Bamako, 4 mars (AMAP) – L’armée burkinabè a neutralisé au moins 100 « terroristes » au cours du mois de février lors d’une série d’opérations militaires à la fois offensives et défensives, a annoncé lundi soir, le colonel Abdoul Aziz Ouédraogo, porte-parole des Forces armées. Ces actions ont également permis la reconquête de plusieurs localités.
Selon le porte-parole, cité par la Radiodiffusion Télévision du Burkina (RTB), les tentatives d’attaques menées par les groupes armés se sont soldées par « des échecs cuisants ». Des opérations ciblées dans certaines zones et des ratissages ont « permis de mettre en débandade les terroristes » et de neutraliser une centaine d’entre eux.
Le Colonel Ouédraogo a, par ailleurs, fait état d’une montée en puissance des Forces de défense et de sécurité burkinabè, tant sur le plan humain que matériel. « Nous avons constaté également une montée en puissance humaine et matérielle de nos hommes […] en termes de puissances humaines parce que des unités récemment constituées ont été projetées avec brio sur le terrain et une montée en puissance matérielle parce que vous vous souviendrez que la semaine écoulée, nous avons procédé à des tirs d’artillerie avec des pièces nouvellement acquises, grâce aux contribuables burkinabè », a-t-il déclaré.
L’Armée a conduit mi – février, des opérations audacieuses en profondeur qui ont permis de reprendre le contrôle de plusieurs localités abandonnées depuis 2019, notamment Tongomayel, Béléhédé et Pobé-Mengao, situées dans le nord du pays.
Le porte-parole a insisté sur la dynamique positive actuelle des unités burkinabè, marquées par une stratégie plus offensive. « Les unités ont eu une stratégie plus offensive et vous savez très bien que pour pouvoir conquérir des zones il faut le mouvement donc c’est par le mouvement que nous pouvons mettre pied sur certaines zones.

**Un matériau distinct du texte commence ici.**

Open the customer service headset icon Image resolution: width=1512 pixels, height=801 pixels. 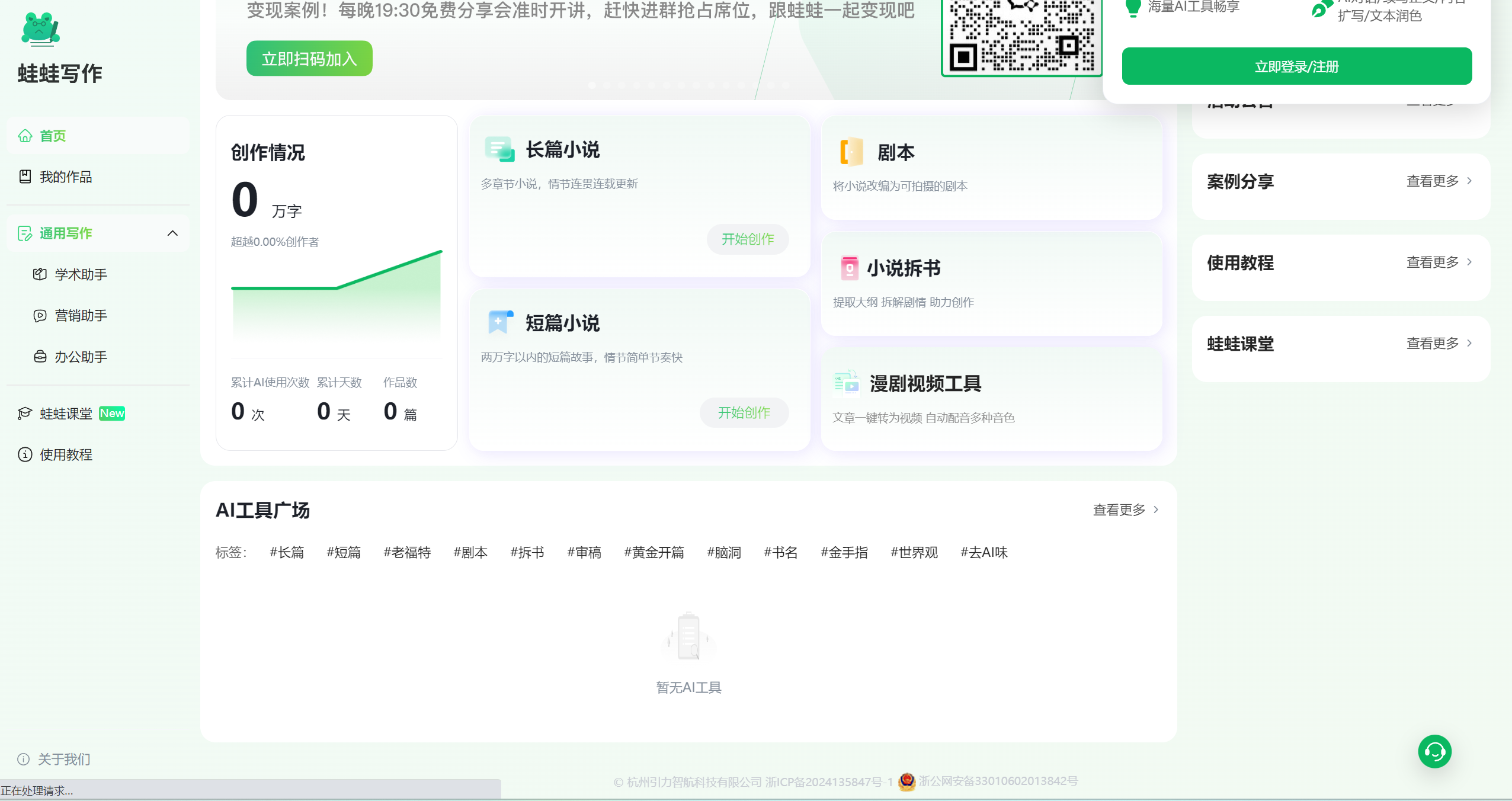(1434, 752)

C’est par le mouvement que nous pouvons contraindre l’ennemi à quitter ces zones (…) et neutraliser le maximum d’ennemis et permettre un retour progressif des populations dans ces zones une fois qu’elles seront consolidées », a-t-il expliqué.
Le Burkina Faso fait face depuis 2015 à une insurrection jihadiste liée à des groupes affiliés à Al-Qaïda et à l’État islamique, qui a provoqué le déplacement de plus de deux millions de personnes et conduit à l’abandon de nombreuses localités dans les régions du nord et de l’est du pays. Depuis 2022, les autorités de transition ont adopté une posture plus offensive, avec la création de nouvelles unités et l’acquisition de matériels militaires, dans le but de restaurer l’autorité de l’État sur l’ensemble du territoire.